In reality, the festival wound up turning out to be the most disastrous music festival since Woodstock '99. Its well-heeled guests showed up to rain-soaked FEMA tents, lame cheese sandwiches, and zero explanation as to why they had been dumped in a parking lot without their luggage. None of the artists performed, and a lawsuit was filed against McFarland.
To clarify, Birawer is not trying to create a Detroit version of the music fest as it was originally intended. Instead, she invites guests to "live action role play" the event by organically re-creating and playing off of the many failed elements of the dumpster fire Fyre Festival.
Birawer says the plan is to charter guests in from an as-yet unnamed Hamtramck bar, which will act as the "airport" where many Fyre Fest guests were stranded on their attempt to fly home after realizing the festival was a fraud. Detroit Bus Co. busses will serve as "airplanes," and Detroit's Belle Isle will stand in as the Bahamian isle of Great Exuma. (Hopefully, that is — again, officials stress that the event has not actually been approved yet.)
The dinner that @fyrefestival promised us was catered by Steven Starr is literally bread, cheese, and salad with dressing. #fyrefestival pic.twitter.com/I8d0UlSNbd
— Trevor DeHaas (@trev4president) April 28, 2017
"Upon arrival, people will be given their itinerary and an envelope which will assign them a character," Birawer says. "There will be a box truck filled with luggage, just like at Fyre, and it will be someone's job to 'volunteer' to distribute luggage. It's all random."

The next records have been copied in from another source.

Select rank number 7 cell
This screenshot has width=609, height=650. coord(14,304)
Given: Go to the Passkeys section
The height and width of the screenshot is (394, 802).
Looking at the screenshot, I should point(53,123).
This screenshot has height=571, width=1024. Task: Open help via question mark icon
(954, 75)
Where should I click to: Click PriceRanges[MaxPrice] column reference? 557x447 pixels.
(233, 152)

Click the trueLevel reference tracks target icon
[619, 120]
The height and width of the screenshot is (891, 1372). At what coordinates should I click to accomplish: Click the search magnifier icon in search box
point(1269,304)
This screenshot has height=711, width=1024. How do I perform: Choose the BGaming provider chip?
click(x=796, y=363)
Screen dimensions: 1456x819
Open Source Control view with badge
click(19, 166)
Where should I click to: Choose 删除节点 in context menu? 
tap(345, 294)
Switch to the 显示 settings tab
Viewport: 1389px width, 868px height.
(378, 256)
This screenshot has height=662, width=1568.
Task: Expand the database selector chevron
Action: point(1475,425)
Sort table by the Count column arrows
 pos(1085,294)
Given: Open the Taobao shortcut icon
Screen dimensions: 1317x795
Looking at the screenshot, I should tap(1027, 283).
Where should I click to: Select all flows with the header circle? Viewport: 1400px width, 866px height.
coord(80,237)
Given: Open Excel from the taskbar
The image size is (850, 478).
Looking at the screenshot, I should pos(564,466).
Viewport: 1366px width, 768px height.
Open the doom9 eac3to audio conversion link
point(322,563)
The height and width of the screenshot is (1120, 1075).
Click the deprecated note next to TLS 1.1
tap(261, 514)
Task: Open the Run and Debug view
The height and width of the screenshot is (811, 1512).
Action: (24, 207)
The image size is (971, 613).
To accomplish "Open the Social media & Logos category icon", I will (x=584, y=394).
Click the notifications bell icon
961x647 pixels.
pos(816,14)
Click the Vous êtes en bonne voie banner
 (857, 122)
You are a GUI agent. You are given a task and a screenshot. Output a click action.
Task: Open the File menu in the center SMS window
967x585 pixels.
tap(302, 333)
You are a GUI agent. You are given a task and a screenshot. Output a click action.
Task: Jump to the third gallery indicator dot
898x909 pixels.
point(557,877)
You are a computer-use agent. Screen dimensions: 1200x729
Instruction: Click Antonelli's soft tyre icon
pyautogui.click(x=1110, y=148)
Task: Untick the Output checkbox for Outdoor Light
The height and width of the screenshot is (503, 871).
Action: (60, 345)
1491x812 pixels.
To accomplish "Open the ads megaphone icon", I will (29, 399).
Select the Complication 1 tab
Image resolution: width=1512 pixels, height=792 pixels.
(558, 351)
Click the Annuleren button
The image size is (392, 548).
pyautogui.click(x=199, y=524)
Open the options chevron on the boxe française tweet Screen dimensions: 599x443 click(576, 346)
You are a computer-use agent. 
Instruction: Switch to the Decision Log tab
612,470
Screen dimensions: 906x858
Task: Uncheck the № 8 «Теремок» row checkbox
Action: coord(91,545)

Some people will be assigned the role of "Instagram influencer" and get access to a yet-to-be chartered boat which may or may not be "a paddle boat or a few canoes or something," Birawer says. Local bands will be "booked" but will never perform and yes, someone will be granted the golden ticket of role-playing as the event producer who allegedly was prepared to heroically offer a customs official a blow job in order to release shipping containers filled with drinking water to "save the festival."
People from all over the country are reaching out asking how to get involved. Birawer says she's got someone on deck to serve cheese sandwiches, and that Fiji water even reached out to offer sponsorship almost immediately following the event page's construction. Birawer says to expect a snow-filled promo video to be released soon to help hype the event, and a "curry yellow" Instagram campaign will be rolled out shortly after.
While the event seems purely ironic, Birawer says her priorities are sincere. All of the event's profit will go to charity, she says, and all steps are being taken to not disturb the state park island or its guests (hence the charter busses, rather than clogging the island with more than 150 cars).
Asked why she wants to re-create the "Greatest Music Festival that never happened," Birawer waxes nostalgic.
"I just started thinking about childhood and how we used to play outside," she says. "I think it’s weird that when you get to be an adult, you still have that longing to be social and play games. You know, people join soccer leagues, but no one actually goes outside to play hide and seek or capture the flag. I'm just excited to have a group of diverse humans interacting with each other."
And if there were any doubt as to how close to the real thing Birawer's LARP is shaping up to be, someone apparently already got scammed by buying unauthorized tickets from someone in her Facebook page's comments.
"The game is already started," she says. "Which is hilarious."